Segment Open

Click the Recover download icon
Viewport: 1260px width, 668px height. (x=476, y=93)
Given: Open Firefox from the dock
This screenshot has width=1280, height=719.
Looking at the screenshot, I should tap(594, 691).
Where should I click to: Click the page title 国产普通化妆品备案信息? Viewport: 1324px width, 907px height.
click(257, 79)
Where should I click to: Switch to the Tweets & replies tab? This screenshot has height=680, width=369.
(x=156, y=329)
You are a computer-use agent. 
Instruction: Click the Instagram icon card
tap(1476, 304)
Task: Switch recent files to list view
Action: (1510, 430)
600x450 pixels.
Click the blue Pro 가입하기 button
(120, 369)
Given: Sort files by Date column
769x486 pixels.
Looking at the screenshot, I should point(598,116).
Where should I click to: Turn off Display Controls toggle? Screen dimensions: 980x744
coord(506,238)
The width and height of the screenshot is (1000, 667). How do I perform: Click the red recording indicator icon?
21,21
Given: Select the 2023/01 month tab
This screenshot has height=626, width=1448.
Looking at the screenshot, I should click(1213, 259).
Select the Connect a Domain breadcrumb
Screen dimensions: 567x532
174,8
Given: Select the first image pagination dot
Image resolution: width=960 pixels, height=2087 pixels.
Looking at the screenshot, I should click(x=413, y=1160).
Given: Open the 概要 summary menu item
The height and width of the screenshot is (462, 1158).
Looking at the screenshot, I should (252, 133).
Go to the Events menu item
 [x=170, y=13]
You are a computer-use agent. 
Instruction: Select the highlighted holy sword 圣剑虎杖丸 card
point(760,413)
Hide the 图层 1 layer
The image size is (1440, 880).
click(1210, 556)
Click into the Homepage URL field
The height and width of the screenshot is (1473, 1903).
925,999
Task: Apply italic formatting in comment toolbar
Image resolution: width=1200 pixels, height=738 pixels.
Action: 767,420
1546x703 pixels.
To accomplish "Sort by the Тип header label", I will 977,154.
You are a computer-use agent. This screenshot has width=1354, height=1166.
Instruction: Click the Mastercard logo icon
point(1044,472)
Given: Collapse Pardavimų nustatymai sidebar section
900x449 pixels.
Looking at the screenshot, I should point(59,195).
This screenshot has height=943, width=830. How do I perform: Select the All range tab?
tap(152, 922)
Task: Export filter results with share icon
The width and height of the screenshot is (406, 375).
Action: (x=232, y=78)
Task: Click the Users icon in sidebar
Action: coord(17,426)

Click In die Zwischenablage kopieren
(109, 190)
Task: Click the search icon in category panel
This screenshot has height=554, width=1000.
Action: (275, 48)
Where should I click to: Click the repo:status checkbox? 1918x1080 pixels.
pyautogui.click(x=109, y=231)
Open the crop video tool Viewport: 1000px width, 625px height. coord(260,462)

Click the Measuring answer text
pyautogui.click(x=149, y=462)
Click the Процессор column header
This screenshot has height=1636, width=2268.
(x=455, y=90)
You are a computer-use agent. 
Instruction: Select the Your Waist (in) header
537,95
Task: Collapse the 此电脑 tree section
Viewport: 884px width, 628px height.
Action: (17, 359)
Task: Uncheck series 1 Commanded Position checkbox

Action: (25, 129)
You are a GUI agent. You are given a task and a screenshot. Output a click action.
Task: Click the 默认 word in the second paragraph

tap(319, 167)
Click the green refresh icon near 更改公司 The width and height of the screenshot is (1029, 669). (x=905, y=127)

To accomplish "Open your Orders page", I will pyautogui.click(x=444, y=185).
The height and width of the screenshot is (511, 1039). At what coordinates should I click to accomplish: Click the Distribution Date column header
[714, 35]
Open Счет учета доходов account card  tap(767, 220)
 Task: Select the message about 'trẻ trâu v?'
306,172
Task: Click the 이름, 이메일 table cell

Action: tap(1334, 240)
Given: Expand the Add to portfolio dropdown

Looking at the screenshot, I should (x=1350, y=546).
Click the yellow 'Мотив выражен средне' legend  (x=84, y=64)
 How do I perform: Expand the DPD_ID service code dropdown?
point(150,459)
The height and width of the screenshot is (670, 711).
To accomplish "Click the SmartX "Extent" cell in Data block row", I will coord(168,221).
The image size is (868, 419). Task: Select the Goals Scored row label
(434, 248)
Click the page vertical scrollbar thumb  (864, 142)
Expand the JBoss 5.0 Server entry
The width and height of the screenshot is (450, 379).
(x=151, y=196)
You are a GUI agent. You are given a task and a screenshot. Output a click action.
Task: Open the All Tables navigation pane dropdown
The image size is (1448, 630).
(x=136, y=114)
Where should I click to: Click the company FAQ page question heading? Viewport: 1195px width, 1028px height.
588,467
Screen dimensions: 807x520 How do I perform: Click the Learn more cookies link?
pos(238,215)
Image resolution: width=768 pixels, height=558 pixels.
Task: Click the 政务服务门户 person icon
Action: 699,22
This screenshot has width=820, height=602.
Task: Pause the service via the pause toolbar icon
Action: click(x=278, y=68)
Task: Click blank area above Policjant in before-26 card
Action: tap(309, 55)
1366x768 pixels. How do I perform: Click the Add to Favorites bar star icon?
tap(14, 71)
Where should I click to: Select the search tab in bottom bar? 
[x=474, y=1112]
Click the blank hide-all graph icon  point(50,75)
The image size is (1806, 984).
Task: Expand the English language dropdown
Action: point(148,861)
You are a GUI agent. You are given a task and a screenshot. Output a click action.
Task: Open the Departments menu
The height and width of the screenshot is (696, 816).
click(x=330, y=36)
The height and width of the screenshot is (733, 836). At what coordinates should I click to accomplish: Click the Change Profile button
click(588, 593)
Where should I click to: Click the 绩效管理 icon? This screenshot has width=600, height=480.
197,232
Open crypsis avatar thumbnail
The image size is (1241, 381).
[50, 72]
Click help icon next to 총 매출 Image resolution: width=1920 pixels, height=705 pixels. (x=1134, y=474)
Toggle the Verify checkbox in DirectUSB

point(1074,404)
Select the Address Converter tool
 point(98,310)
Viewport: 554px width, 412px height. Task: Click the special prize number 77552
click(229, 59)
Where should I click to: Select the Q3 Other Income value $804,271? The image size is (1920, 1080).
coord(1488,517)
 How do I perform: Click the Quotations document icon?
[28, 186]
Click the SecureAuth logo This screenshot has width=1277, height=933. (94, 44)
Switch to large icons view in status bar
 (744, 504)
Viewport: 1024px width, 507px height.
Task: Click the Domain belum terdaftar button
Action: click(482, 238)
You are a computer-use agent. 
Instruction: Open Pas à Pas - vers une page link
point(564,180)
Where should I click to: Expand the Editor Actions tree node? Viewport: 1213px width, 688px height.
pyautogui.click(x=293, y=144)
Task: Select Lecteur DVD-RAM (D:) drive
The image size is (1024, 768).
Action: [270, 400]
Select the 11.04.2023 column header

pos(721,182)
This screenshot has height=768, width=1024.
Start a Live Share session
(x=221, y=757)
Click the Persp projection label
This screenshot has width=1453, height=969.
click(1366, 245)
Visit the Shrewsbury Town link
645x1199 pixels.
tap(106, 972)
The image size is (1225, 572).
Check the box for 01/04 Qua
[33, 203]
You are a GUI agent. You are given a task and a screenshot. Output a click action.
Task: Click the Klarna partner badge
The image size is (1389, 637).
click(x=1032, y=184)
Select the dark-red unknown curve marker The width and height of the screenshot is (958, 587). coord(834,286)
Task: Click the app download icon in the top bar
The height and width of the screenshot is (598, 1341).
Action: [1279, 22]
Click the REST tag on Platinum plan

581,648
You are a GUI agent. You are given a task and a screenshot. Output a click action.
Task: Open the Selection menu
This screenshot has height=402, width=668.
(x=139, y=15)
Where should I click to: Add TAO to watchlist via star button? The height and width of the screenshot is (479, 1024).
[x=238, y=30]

Segment Closed

Task goal:
Reproduce the records above in full, without altering a single character.

Written answer:
Click the Recover download icon
Viewport: 1260px width, 668px height. (x=476, y=93)
Given: Open Firefox from the dock
This screenshot has width=1280, height=719.
Looking at the screenshot, I should tap(594, 691).
Where should I click to: Click the page title 国产普通化妆品备案信息? Viewport: 1324px width, 907px height.
click(257, 79)
Where should I click to: Switch to the Tweets & replies tab? This screenshot has height=680, width=369.
(x=156, y=329)
You are a computer-use agent. 
Instruction: Click the Instagram icon card
tap(1476, 304)
Task: Switch recent files to list view
Action: (1510, 430)
600x450 pixels.
Click the blue Pro 가입하기 button
(120, 369)
Given: Sort files by Date column
769x486 pixels.
Looking at the screenshot, I should point(598,116).
Where should I click to: Turn off Display Controls toggle? Screen dimensions: 980x744
coord(506,238)
The width and height of the screenshot is (1000, 667). How do I perform: Click the red recording indicator icon?
21,21
Given: Select the 2023/01 month tab
This screenshot has height=626, width=1448.
Looking at the screenshot, I should click(1213, 259).
Select the Connect a Domain breadcrumb
Screen dimensions: 567x532
174,8
Given: Select the first image pagination dot
Image resolution: width=960 pixels, height=2087 pixels.
Looking at the screenshot, I should click(x=413, y=1160).
Given: Open the 概要 summary menu item
The height and width of the screenshot is (462, 1158).
Looking at the screenshot, I should (252, 133).
Go to the Events menu item
 [x=170, y=13]
You are a computer-use agent. 
Instruction: Select the highlighted holy sword 圣剑虎杖丸 card
point(760,413)
Hide the 图层 1 layer
The image size is (1440, 880).
click(1210, 556)
Click into the Homepage URL field
The height and width of the screenshot is (1473, 1903).
925,999
Task: Apply italic formatting in comment toolbar
Image resolution: width=1200 pixels, height=738 pixels.
Action: 767,420
1546x703 pixels.
To accomplish "Sort by the Тип header label", I will 977,154.
You are a computer-use agent. This screenshot has width=1354, height=1166.
Instruction: Click the Mastercard logo icon
point(1044,472)
Given: Collapse Pardavimų nustatymai sidebar section
900x449 pixels.
Looking at the screenshot, I should point(59,195).
This screenshot has height=943, width=830. How do I perform: Select the All range tab?
tap(152, 922)
Task: Export filter results with share icon
The width and height of the screenshot is (406, 375).
Action: (x=232, y=78)
Task: Click the Users icon in sidebar
Action: coord(17,426)

Click In die Zwischenablage kopieren
(109, 190)
Task: Click the search icon in category panel
This screenshot has height=554, width=1000.
Action: (275, 48)
Where should I click to: Click the repo:status checkbox? 1918x1080 pixels.
pyautogui.click(x=109, y=231)
Open the crop video tool Viewport: 1000px width, 625px height. coord(260,462)

Click the Measuring answer text
pyautogui.click(x=149, y=462)
Click the Процессор column header
This screenshot has height=1636, width=2268.
(x=455, y=90)
You are a computer-use agent. 
Instruction: Select the Your Waist (in) header
537,95
Task: Collapse the 此电脑 tree section
Viewport: 884px width, 628px height.
Action: (17, 359)
Task: Uncheck series 1 Commanded Position checkbox

Action: (25, 129)
You are a GUI agent. You are given a task and a screenshot. Output a click action.
Task: Click the 默认 word in the second paragraph

tap(319, 167)
Click the green refresh icon near 更改公司 The width and height of the screenshot is (1029, 669). (x=905, y=127)

To accomplish "Open your Orders page", I will pyautogui.click(x=444, y=185).
The height and width of the screenshot is (511, 1039). At what coordinates should I click to accomplish: Click the Distribution Date column header
[714, 35]
Open Счет учета доходов account card  tap(767, 220)
 Task: Select the message about 'trẻ trâu v?'
306,172
Task: Click the 이름, 이메일 table cell

Action: tap(1334, 240)
Given: Expand the Add to portfolio dropdown

Looking at the screenshot, I should (x=1350, y=546).
Click the yellow 'Мотив выражен средне' legend  (x=84, y=64)
 How do I perform: Expand the DPD_ID service code dropdown?
point(150,459)
The height and width of the screenshot is (670, 711).
To accomplish "Click the SmartX "Extent" cell in Data block row", I will coord(168,221).
The image size is (868, 419). Task: Select the Goals Scored row label
(434, 248)
Click the page vertical scrollbar thumb  (864, 142)
Expand the JBoss 5.0 Server entry
The width and height of the screenshot is (450, 379).
(x=151, y=196)
You are a GUI agent. You are given a task and a screenshot. Output a click action.
Task: Open the All Tables navigation pane dropdown
The image size is (1448, 630).
(x=136, y=114)
Where should I click to: Click the company FAQ page question heading? Viewport: 1195px width, 1028px height.
588,467
Screen dimensions: 807x520 How do I perform: Click the Learn more cookies link?
pos(238,215)
Image resolution: width=768 pixels, height=558 pixels.
Task: Click the 政务服务门户 person icon
Action: 699,22
This screenshot has width=820, height=602.
Task: Pause the service via the pause toolbar icon
Action: click(x=278, y=68)
Task: Click blank area above Policjant in before-26 card
Action: tap(309, 55)
1366x768 pixels. How do I perform: Click the Add to Favorites bar star icon?
tap(14, 71)
Where should I click to: Select the search tab in bottom bar? 
[x=474, y=1112]
Click the blank hide-all graph icon  point(50,75)
The image size is (1806, 984).
Task: Expand the English language dropdown
Action: point(148,861)
You are a GUI agent. You are given a task and a screenshot. Output a click action.
Task: Open the Departments menu
The height and width of the screenshot is (696, 816).
click(x=330, y=36)
The height and width of the screenshot is (733, 836). At what coordinates should I click to accomplish: Click the Change Profile button
click(588, 593)
Where should I click to: Click the 绩效管理 icon? This screenshot has width=600, height=480.
197,232
Open crypsis avatar thumbnail
The image size is (1241, 381).
[50, 72]
Click help icon next to 총 매출 Image resolution: width=1920 pixels, height=705 pixels. (x=1134, y=474)
Toggle the Verify checkbox in DirectUSB

point(1074,404)
Select the Address Converter tool
 point(98,310)
Viewport: 554px width, 412px height. Task: Click the special prize number 77552
click(229, 59)
Where should I click to: Select the Q3 Other Income value $804,271? The image size is (1920, 1080).
coord(1488,517)
 How do I perform: Click the Quotations document icon?
[28, 186]
Click the SecureAuth logo This screenshot has width=1277, height=933. (94, 44)
Switch to large icons view in status bar
 (744, 504)
Viewport: 1024px width, 507px height.
Task: Click the Domain belum terdaftar button
Action: click(482, 238)
You are a computer-use agent. 
Instruction: Open Pas à Pas - vers une page link
point(564,180)
Where should I click to: Expand the Editor Actions tree node? Viewport: 1213px width, 688px height.
pyautogui.click(x=293, y=144)
Task: Select Lecteur DVD-RAM (D:) drive
The image size is (1024, 768).
Action: [270, 400]
Select the 11.04.2023 column header

pos(721,182)
This screenshot has height=768, width=1024.
Start a Live Share session
(x=221, y=757)
Click the Persp projection label
This screenshot has width=1453, height=969.
click(1366, 245)
Visit the Shrewsbury Town link
645x1199 pixels.
tap(106, 972)
The image size is (1225, 572).
Check the box for 01/04 Qua
[33, 203]
You are a GUI agent. You are given a task and a screenshot. Output a click action.
Task: Click the Klarna partner badge
The image size is (1389, 637).
click(x=1032, y=184)
Select the dark-red unknown curve marker The width and height of the screenshot is (958, 587). coord(834,286)
Task: Click the app download icon in the top bar
The height and width of the screenshot is (598, 1341).
Action: [1279, 22]
Click the REST tag on Platinum plan

581,648
You are a GUI agent. You are given a task and a screenshot. Output a click action.
Task: Open the Selection menu
This screenshot has height=402, width=668.
(x=139, y=15)
Where should I click to: Add TAO to watchlist via star button? The height and width of the screenshot is (479, 1024).
[x=238, y=30]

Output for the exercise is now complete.